Australia has vast reserves of natural gas, but an artificial shortage is being manipulated by foreign and local corporate monopolies to force up the price of domestic gas and push back against the wide opposition to coal seam gas fracking.
Exports of liquefied natural gas (LNG) from plants in Western Australia (Gorgon, North West Shelf, Ichthys, etc.) and Queensland (Gladstone) are booming, even though global prices are falling.
Massive investments of $200 billion have seen new and expanding plants where the natural gas is chilled and liquefied to be carried by the huge tankers. Most of the construction investment has been written off against taxation by both Labor and Liberal governments, along with any requirement to pay a miserly petroleum resource rent tax.
In contrast, Qatar, which is currently the world’s biggest exporter of natural gas, earns three times as much as Australia from royalties.
It’s the system, and it’s stupid
Companies such as Chevron, Woodside, Santos, Exxon, BHP, Origin, Arrow Energy and Shell have long-term contracts to supply gas to Japan and other Asian countries. Not content with their current reserves and with limited access to coal seam gas, they are now hell-bent on plundering domestic supplies, not only to meet their contractual obligations, but also to impose higher prices on the domestic market through the creation of an artificial shortage.
The capitalist market system sees prices go up whenever there is a shortage of a commodity, in this case, gas. The higher price is then passed on to the consumers at the end of the line, the working people.
While many other countries set aside a generous amount of resources such as oil and gas for domestic use, Australian governments have pandered to the monopolies and allowed them to mine and extract resources with tax concessions and deferred royalties. Only the Western Australian state government has insisted on a gas reserve for local domestic services, while the Gillard federal government rejected the idea outright.
Bruce Robertson, from the Institute for Energy Economics and Financial Analysis, commented, “Australia is unique in its sheer stupidity in allowing companies to exploit our resources and not insist they provide for our domestic market… We are swimming in gas, the idea that we cannot provide for our own population is just a total failure of our energy policy.”
Victoria and New South wales hardest hit
The people of eastern Australia will suffer the most from this failure, as they use three quarters of all domestic household gas in the country. More than ninety percent of Melbourne homes use gas for hot water, heating and cooking, and fifty percent of homes in Sydney.
Gas from the Bass Strait oil fields is being diverted from domestic supplies to the export port in Gladstone, Queensland.
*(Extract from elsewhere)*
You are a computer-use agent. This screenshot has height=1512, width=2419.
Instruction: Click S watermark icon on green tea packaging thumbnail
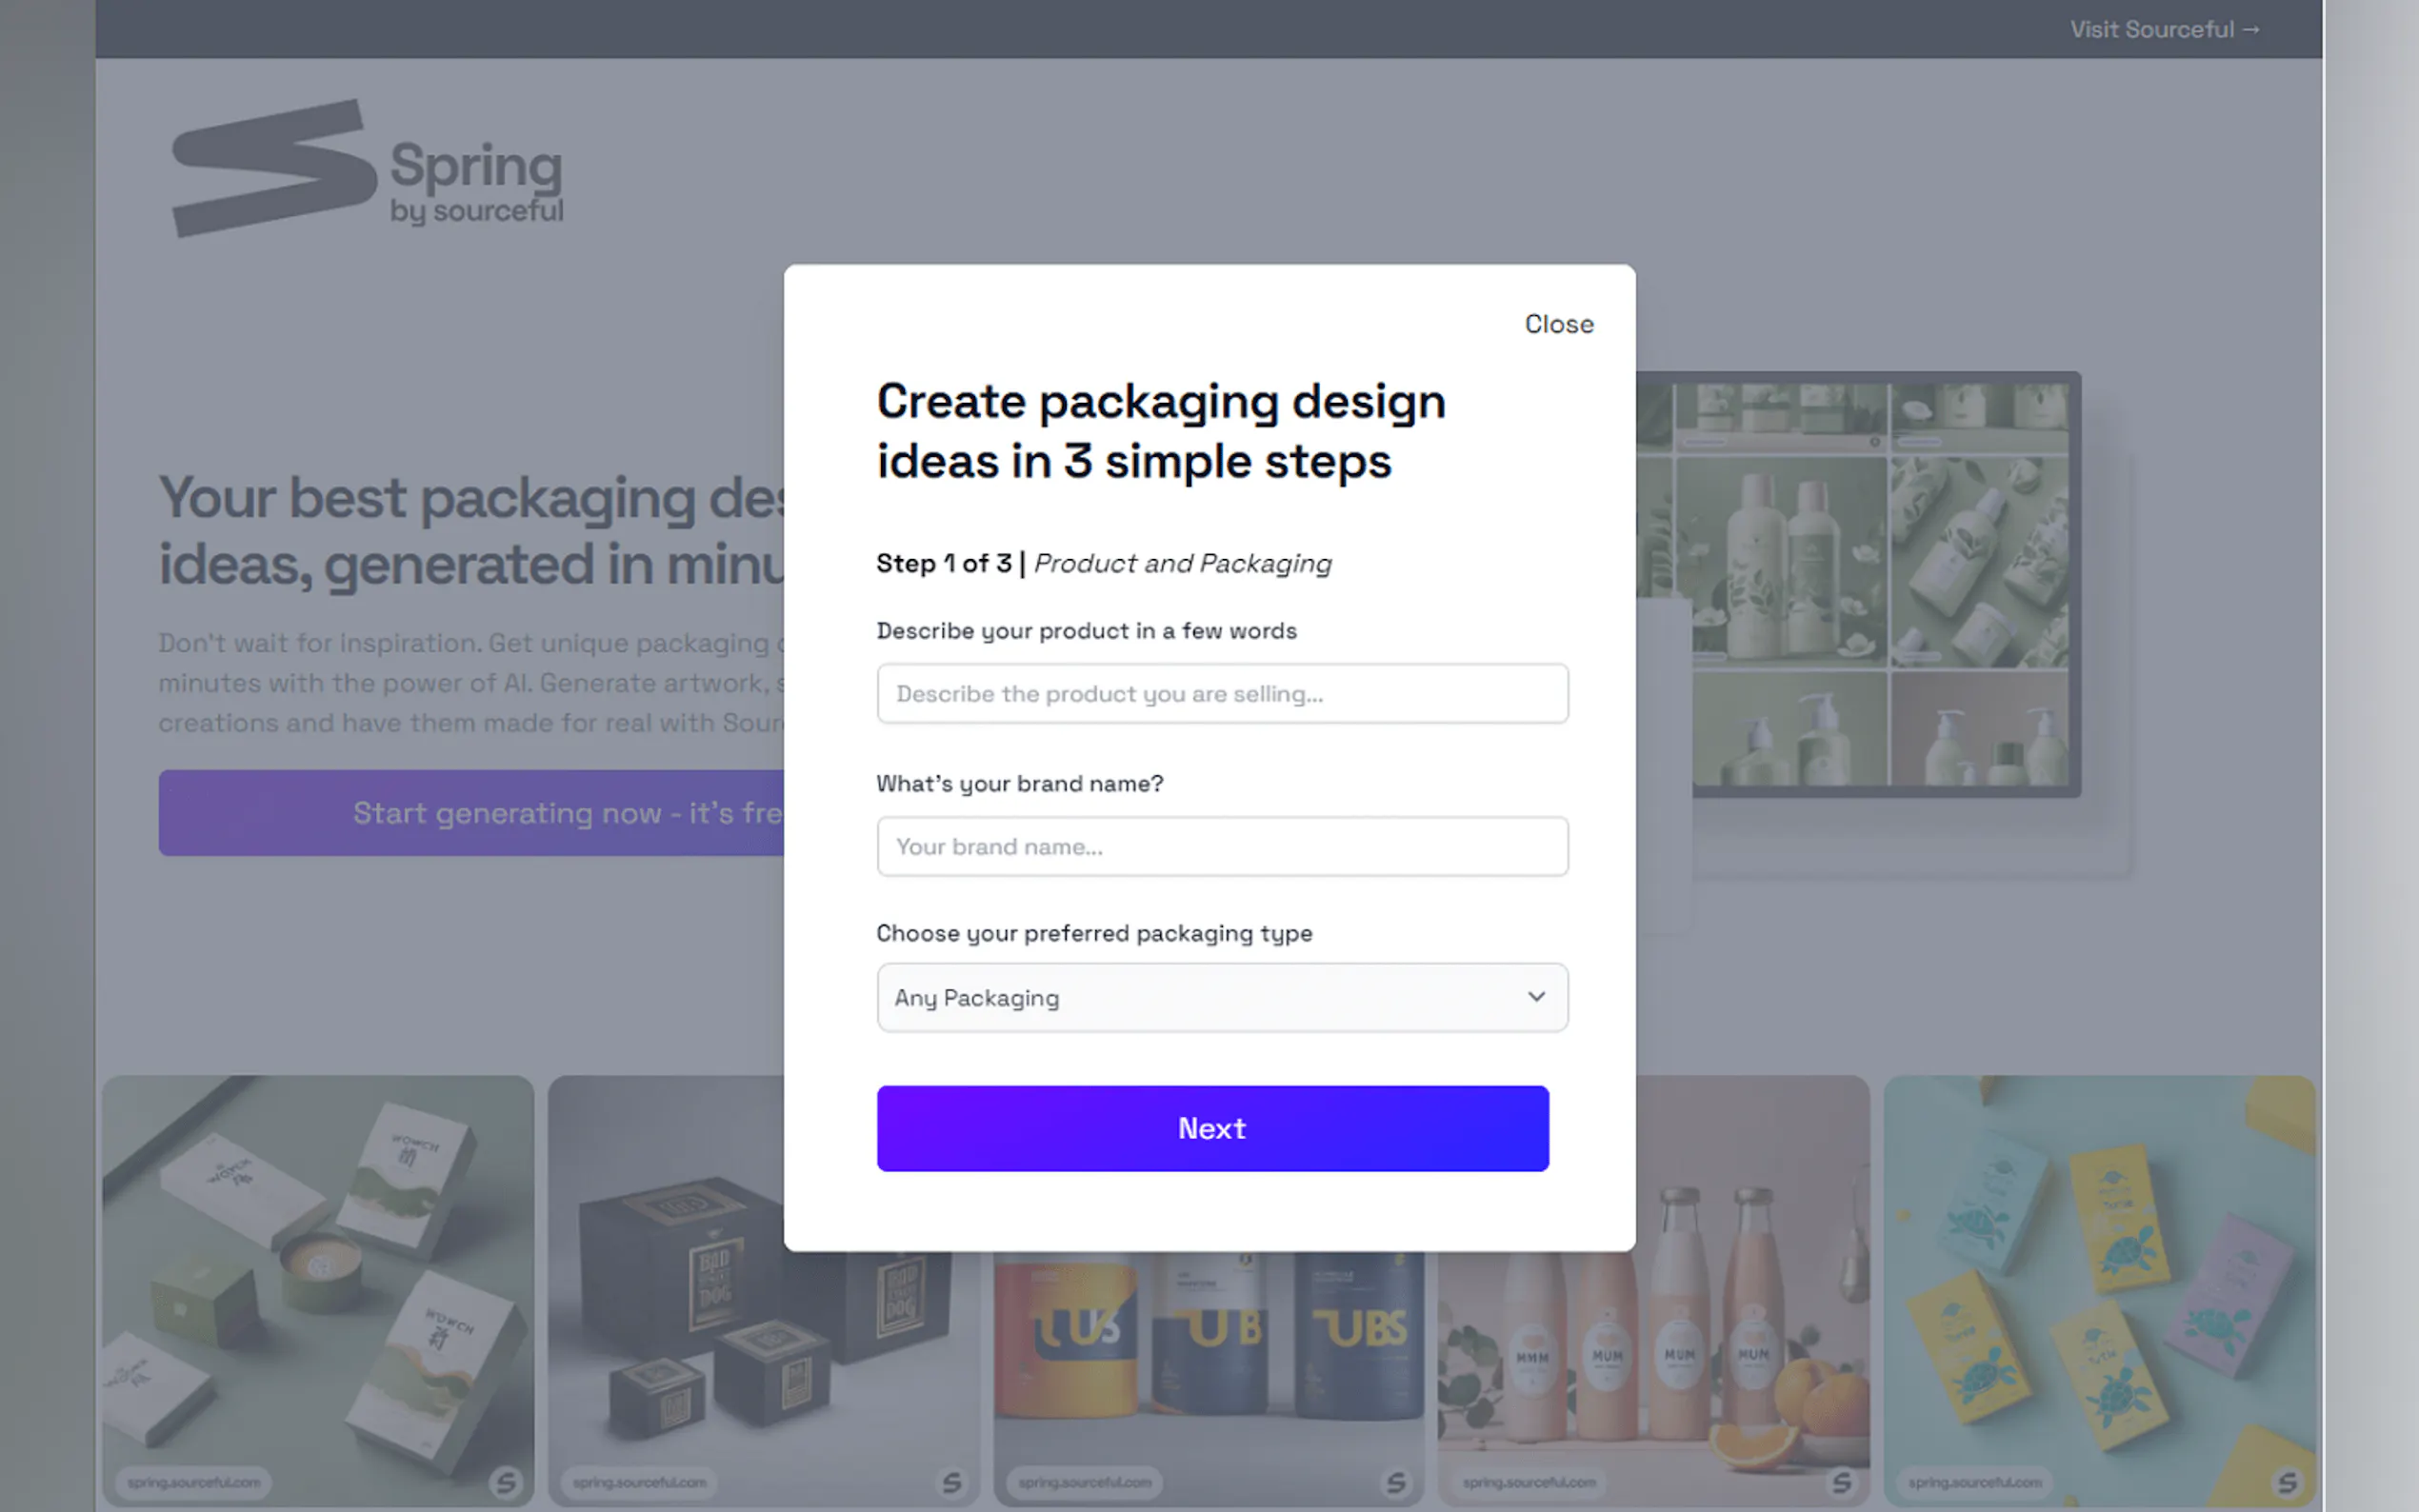click(506, 1482)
Similarly, gas from the Moomba field in South Australia, is now heading north to Queensland, by-passing the traditional market in New South Wales.
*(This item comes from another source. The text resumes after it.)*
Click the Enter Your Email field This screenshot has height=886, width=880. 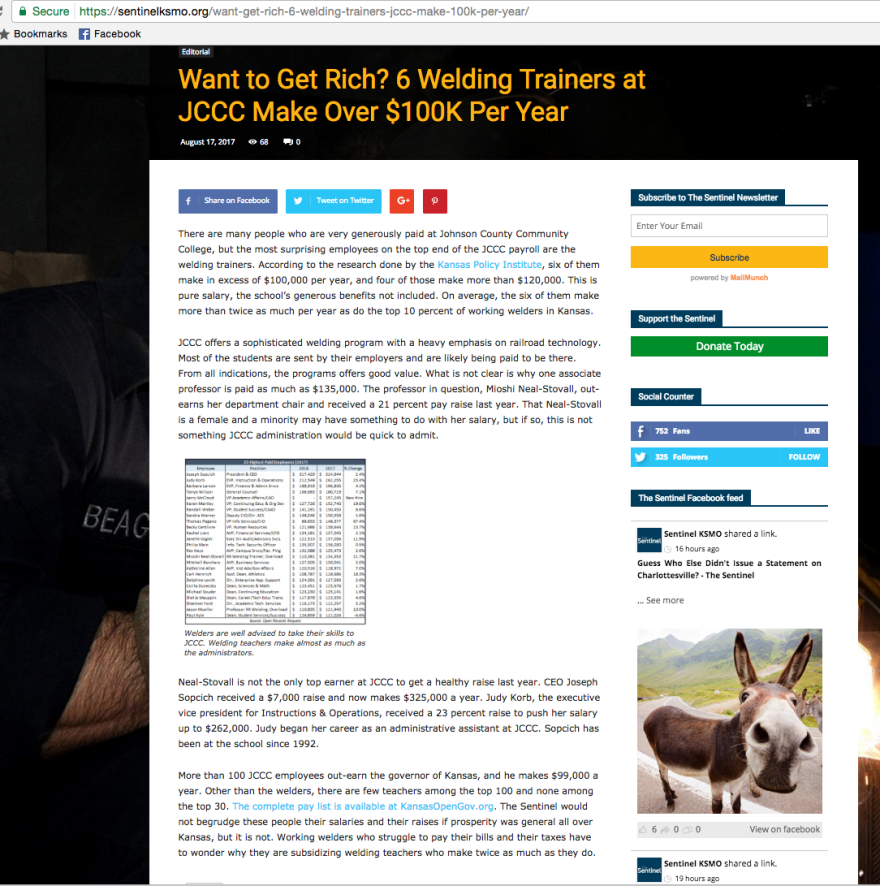coord(729,226)
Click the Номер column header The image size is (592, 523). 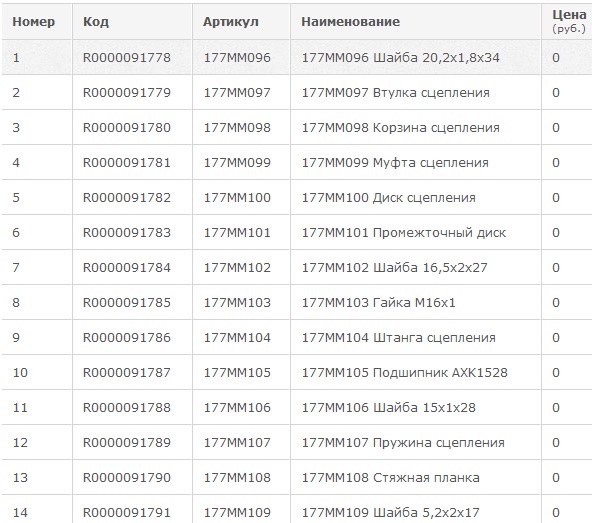coord(34,22)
Apart from rising costs as domestic gas users are forced to pay higher than international prices, the Australian Energy Market Operator issued a warning that NSW, Victoria and South Australia could suffer actual gas shortages within two years.
Already Victorian manufacturers and processors that use gas for their operations are being offered only one or two year short-term contracts around $20 per gigajoule, in contrast to the longer terms and previous average of $4 per gigajoule. Some will be forced to shut down or be swallowed up by competitors. More workers will be sacrificed on the altar of monopoly capitalism.
Coal seam gas fracking
At the bidding of the gas export monopolies, the Turnbull government has launched a frantic campaign to force the state governments to lift their bans and moratoriums on coal seam gas extraction. It panders to the climate change deniers who disparage solar and wind and other sources of clean, renewable energy.
And, it ignores the fact that the gas giants already sit on massive untapped reserves on land and off-shore, and that any so-called “shortage” is contrived and manipulated.
It also ignores the widespread community opposition to the whole idea of fracking and the devastation of water catchments, farming land and wildlife that follows. The Australian people have time and again registered their opposition to fracking and will certainly mobilise once more to defeat Turnbull’s plans.
Nationalise the power industry!
Critical resources like oil, gas, coal and water and the associated infrastructure such as refineries, mines, ports and pipelines, should be owned and controlled by the people, not these greedy foreign and local monopolies.
Only then can industries such as gas be managed for the benefit of the people, with regulated pricing and export controls. Only then can the people make decisions on the phasing out of fossil fuels for energy and re-build manufacturing and other industries on a clean and sustainable basis.
This just isn’t going to happen under the current system of imperialism/capitalism. Revolutionary change is what is called for – as the gas farce demonstrates, the contradiction between monopoly capitalism and the working people is sharper than ever.